## ACTIVITY
Report the number of lines in the entries below that include the word "will", and nothing else.

## EXTRACTED RECORDS
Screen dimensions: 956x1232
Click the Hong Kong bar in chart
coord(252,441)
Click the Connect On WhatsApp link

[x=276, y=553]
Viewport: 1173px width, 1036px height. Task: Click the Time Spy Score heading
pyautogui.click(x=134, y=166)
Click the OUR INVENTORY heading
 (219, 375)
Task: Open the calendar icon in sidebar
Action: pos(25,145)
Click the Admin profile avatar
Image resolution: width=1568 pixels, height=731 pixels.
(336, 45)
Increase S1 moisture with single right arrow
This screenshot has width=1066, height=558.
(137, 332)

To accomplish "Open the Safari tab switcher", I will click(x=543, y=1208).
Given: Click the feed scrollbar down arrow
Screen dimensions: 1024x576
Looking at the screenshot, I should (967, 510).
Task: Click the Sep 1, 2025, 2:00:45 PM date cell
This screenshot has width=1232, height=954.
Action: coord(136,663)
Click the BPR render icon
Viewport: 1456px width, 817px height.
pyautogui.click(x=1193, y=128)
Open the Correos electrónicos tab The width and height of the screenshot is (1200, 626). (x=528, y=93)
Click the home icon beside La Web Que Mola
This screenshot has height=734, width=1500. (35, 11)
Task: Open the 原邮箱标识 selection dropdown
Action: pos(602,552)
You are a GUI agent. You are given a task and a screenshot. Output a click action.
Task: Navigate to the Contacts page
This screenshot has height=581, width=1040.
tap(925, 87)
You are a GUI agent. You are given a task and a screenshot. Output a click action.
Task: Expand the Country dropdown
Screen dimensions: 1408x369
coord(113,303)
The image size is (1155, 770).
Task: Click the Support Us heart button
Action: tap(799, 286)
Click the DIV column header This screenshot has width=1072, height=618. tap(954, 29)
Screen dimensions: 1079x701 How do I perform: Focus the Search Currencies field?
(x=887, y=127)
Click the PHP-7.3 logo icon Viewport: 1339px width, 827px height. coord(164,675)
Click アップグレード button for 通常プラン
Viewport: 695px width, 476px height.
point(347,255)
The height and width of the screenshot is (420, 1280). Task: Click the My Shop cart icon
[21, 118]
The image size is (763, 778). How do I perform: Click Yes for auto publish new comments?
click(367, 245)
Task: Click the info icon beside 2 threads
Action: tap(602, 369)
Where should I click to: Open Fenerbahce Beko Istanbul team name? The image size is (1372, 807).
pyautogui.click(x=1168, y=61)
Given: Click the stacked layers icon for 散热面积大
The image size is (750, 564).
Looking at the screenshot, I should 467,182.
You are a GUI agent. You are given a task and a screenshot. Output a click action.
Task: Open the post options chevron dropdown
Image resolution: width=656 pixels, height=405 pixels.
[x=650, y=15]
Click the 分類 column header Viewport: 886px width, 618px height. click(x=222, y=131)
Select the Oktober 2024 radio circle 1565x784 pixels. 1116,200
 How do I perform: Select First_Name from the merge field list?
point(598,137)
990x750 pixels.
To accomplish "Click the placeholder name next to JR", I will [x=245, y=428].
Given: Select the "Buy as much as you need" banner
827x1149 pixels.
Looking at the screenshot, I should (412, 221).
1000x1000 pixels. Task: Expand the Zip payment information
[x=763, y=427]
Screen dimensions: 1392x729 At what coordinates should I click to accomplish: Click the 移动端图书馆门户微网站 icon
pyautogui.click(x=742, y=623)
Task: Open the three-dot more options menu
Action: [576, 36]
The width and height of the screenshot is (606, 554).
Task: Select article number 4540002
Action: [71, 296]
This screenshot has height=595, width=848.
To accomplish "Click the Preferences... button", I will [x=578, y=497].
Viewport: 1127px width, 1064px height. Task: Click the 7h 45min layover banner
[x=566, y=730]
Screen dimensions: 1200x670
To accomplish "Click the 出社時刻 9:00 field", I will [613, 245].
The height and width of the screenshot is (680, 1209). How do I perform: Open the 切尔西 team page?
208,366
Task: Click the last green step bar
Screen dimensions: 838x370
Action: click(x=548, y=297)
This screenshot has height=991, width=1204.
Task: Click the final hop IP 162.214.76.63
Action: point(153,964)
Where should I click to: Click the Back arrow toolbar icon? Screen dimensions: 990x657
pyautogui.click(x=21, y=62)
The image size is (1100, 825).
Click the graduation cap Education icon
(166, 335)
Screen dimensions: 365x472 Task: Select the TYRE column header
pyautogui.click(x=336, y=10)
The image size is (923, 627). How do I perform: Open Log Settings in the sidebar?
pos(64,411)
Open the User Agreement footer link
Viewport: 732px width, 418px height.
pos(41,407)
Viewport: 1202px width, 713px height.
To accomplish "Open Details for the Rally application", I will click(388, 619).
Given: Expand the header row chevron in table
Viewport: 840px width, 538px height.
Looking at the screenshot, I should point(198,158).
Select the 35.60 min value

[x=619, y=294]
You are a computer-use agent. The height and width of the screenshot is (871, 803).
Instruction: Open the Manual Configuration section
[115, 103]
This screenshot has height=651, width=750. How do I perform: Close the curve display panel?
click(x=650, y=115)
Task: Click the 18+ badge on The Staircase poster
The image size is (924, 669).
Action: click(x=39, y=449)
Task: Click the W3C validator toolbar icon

## TASK OUTPUT
5